** REQUIRED WORK **
Restate every record exactly as it is written, while omitting the pictures it holds.

*** EXERCISE DATA Section Begins ***

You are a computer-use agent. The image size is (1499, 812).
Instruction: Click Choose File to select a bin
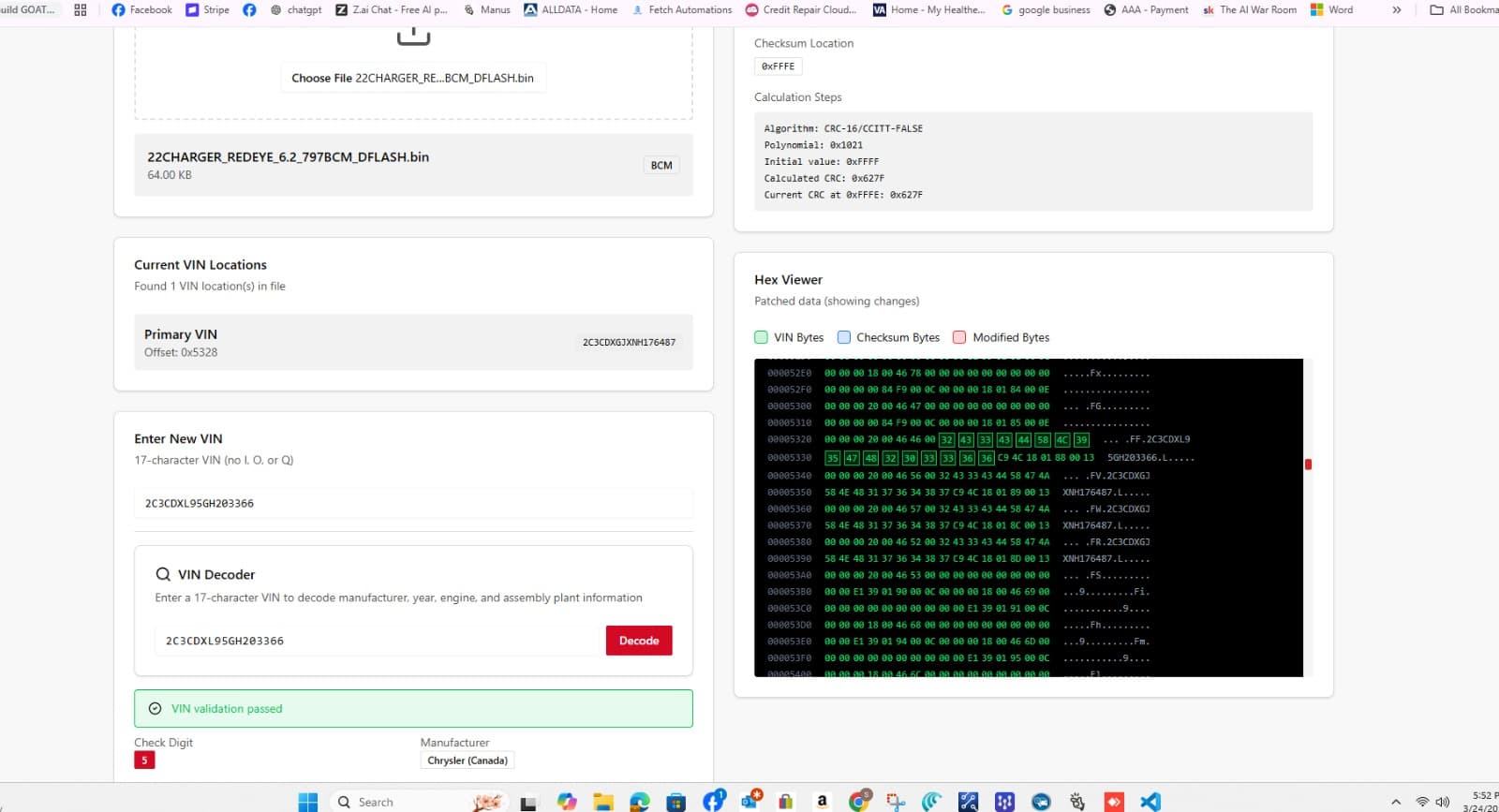412,78
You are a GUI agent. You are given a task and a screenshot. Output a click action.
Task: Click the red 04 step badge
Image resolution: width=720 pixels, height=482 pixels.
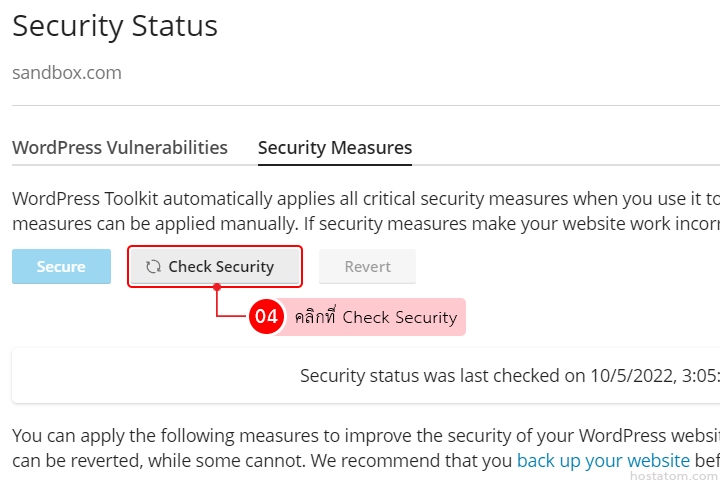coord(266,317)
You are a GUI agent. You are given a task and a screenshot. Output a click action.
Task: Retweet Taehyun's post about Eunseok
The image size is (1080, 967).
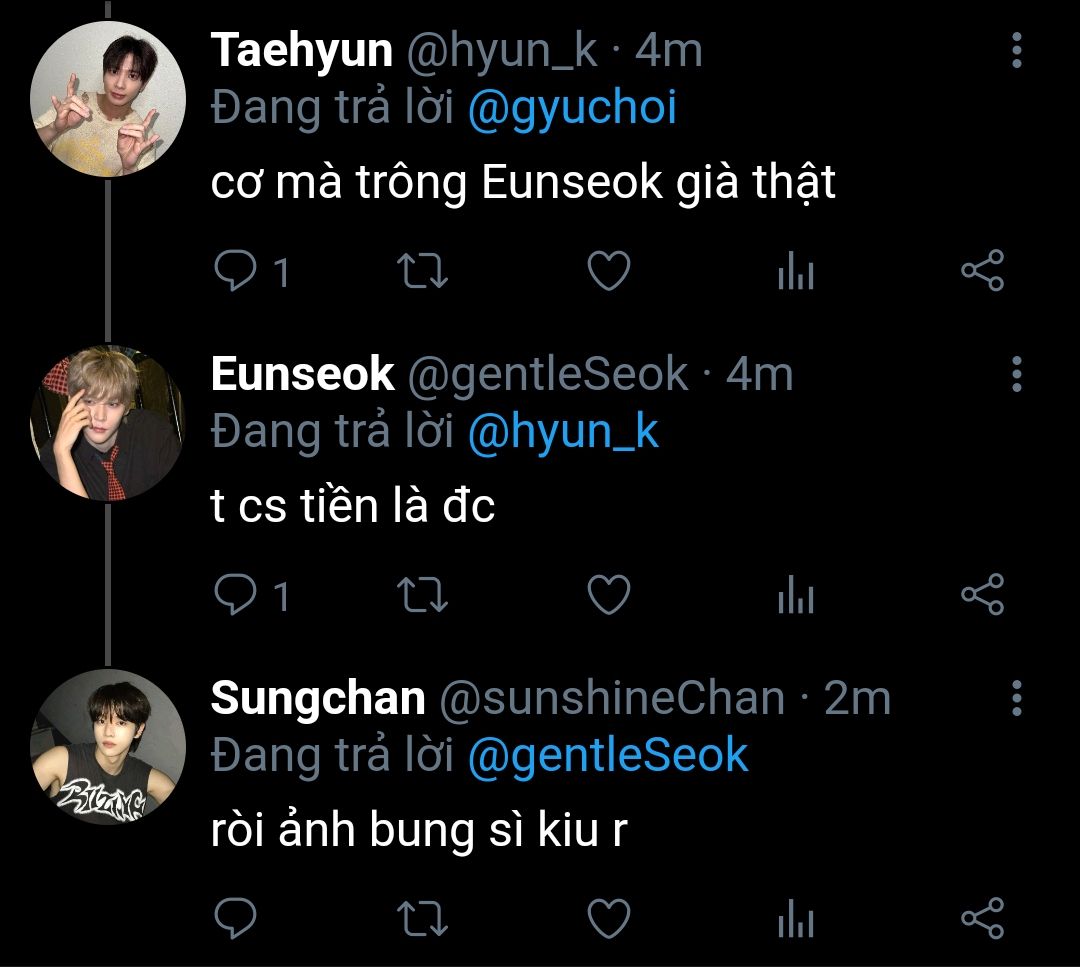(x=424, y=272)
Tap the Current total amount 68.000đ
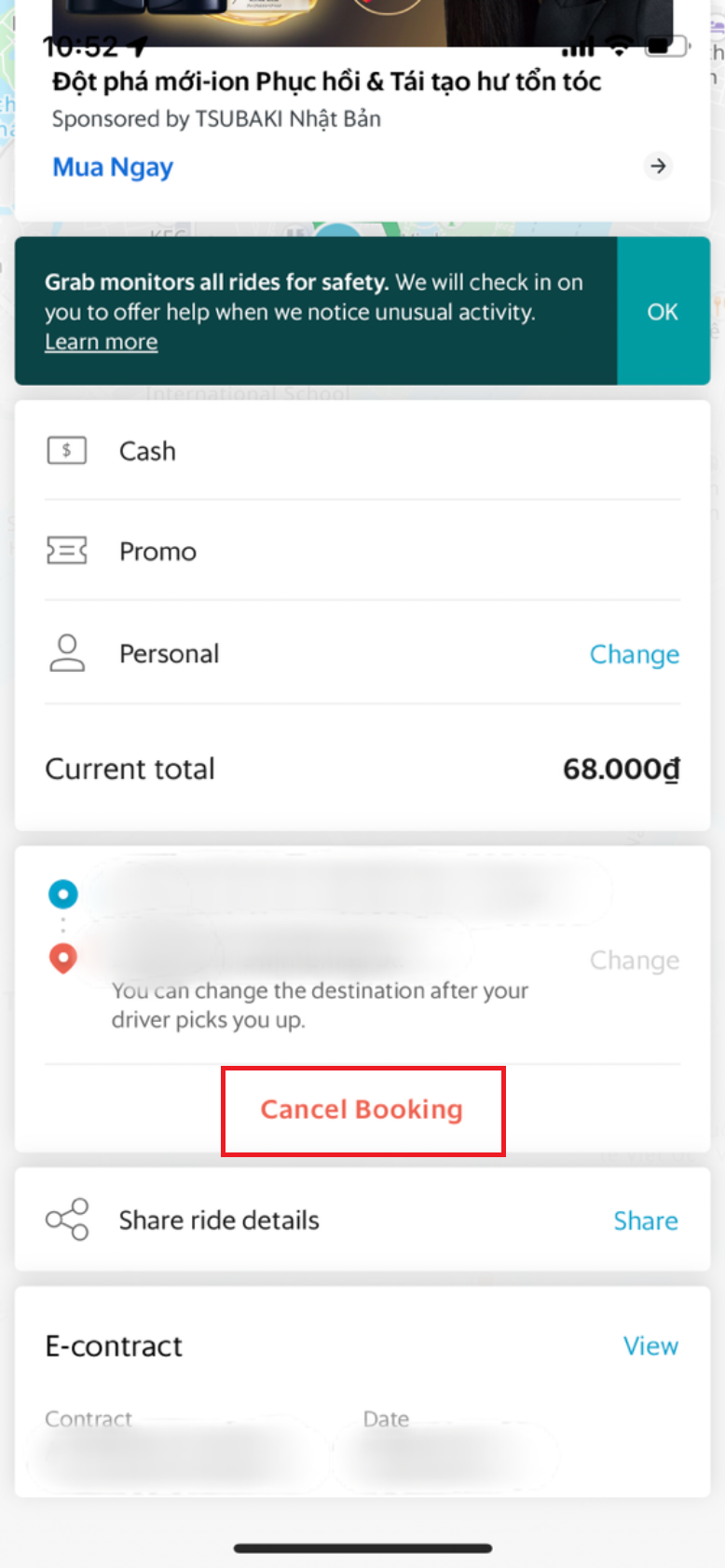This screenshot has height=1568, width=725. 621,770
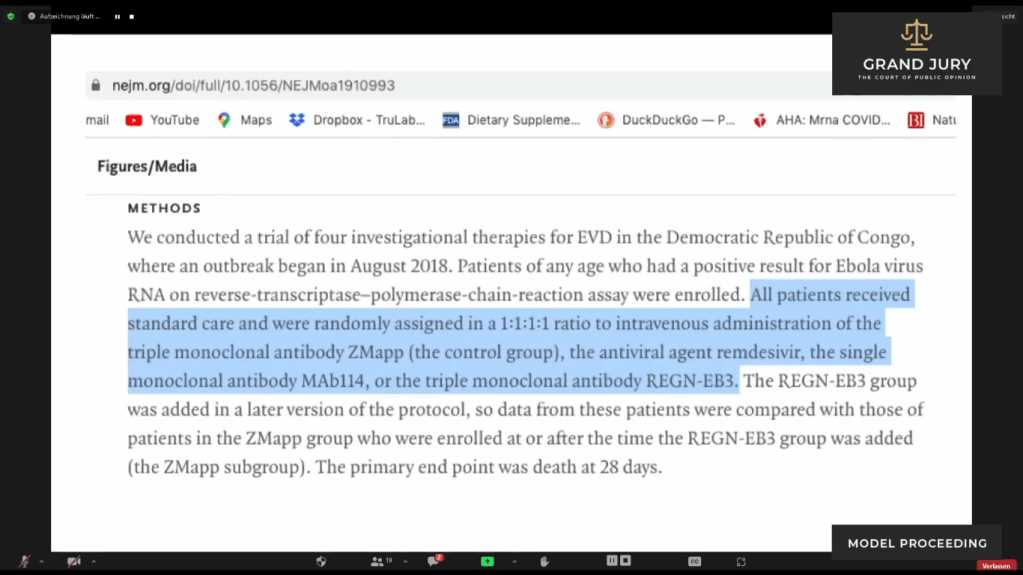Toggle closed captions CC button
This screenshot has width=1023, height=575.
[x=694, y=562]
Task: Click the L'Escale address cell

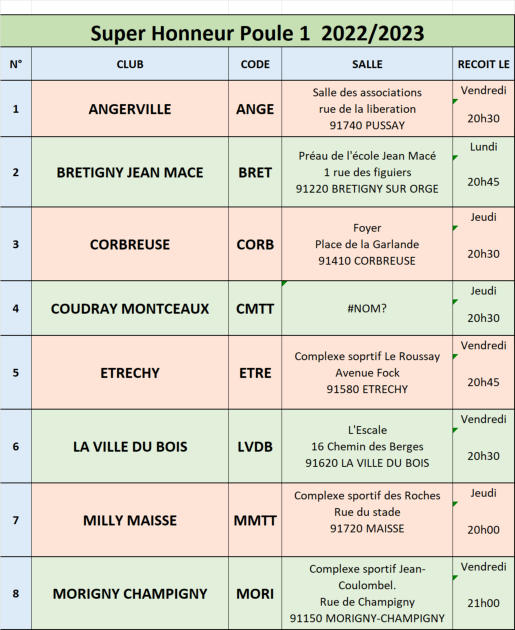Action: click(367, 446)
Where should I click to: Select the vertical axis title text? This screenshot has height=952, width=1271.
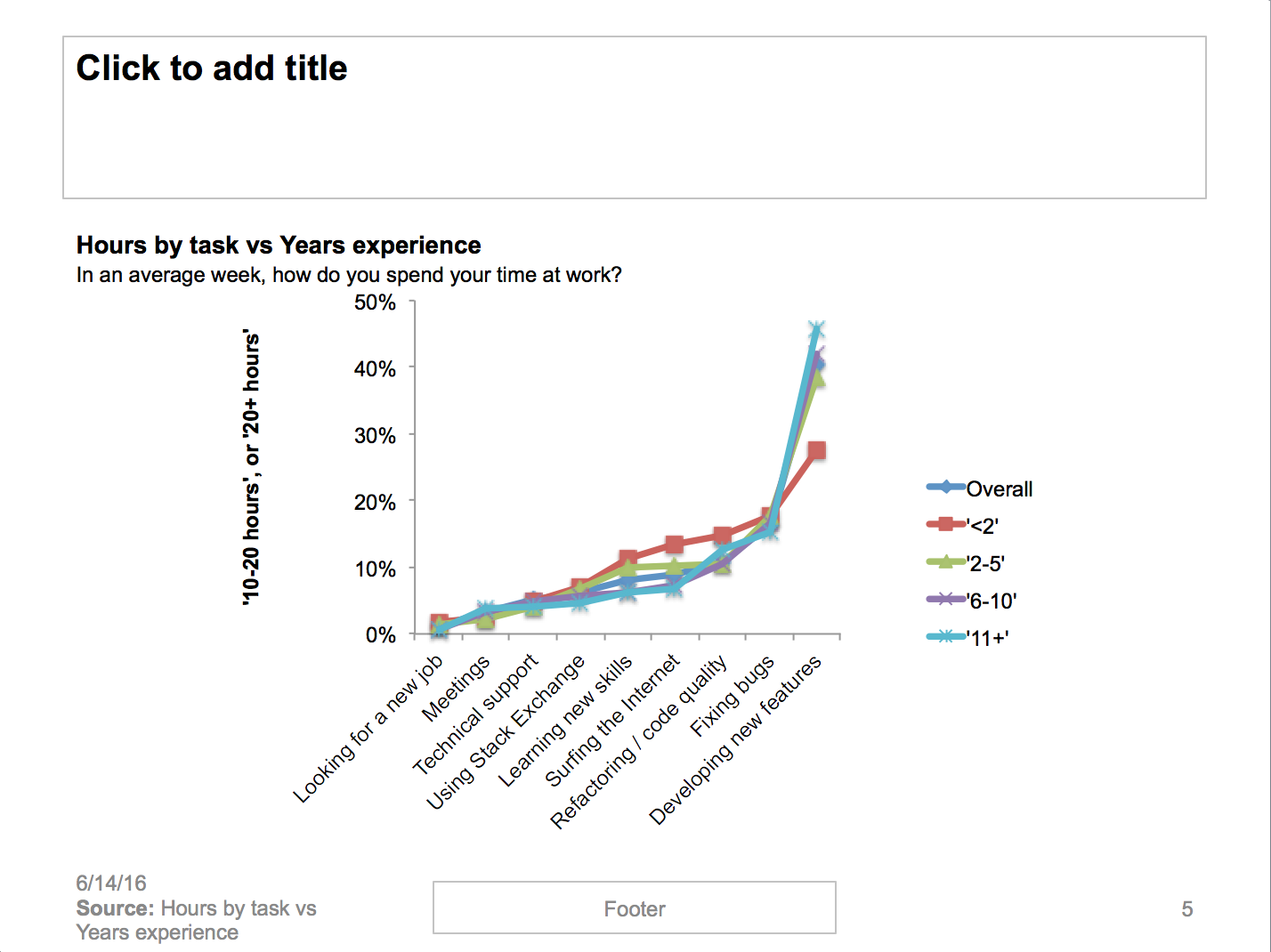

*** EXERCISE DATA Section Ends ***

** YOUR RESPONSE **
You are a computer-use agent. The image size is (1499, 812).
Instruction: Click Choose File to select a bin
412,78
You are a GUI agent. You are given a task and a screenshot. Output a click action.
Task: Click the red 04 step badge
Image resolution: width=720 pixels, height=482 pixels.
coord(266,317)
You are a GUI agent. You are given a task and a screenshot. Output a click action.
Task: Retweet Taehyun's post about Eunseok
The image size is (1080, 967).
(x=424, y=272)
Tap the Current total amount 68.000đ
This screenshot has height=1568, width=725. 621,770
Toggle closed captions CC button
This screenshot has width=1023, height=575.
[x=694, y=562]
Task: Click the L'Escale address cell

Action: click(367, 446)
Where should I click to: Select the vertical axis title text? This screenshot has height=952, width=1271.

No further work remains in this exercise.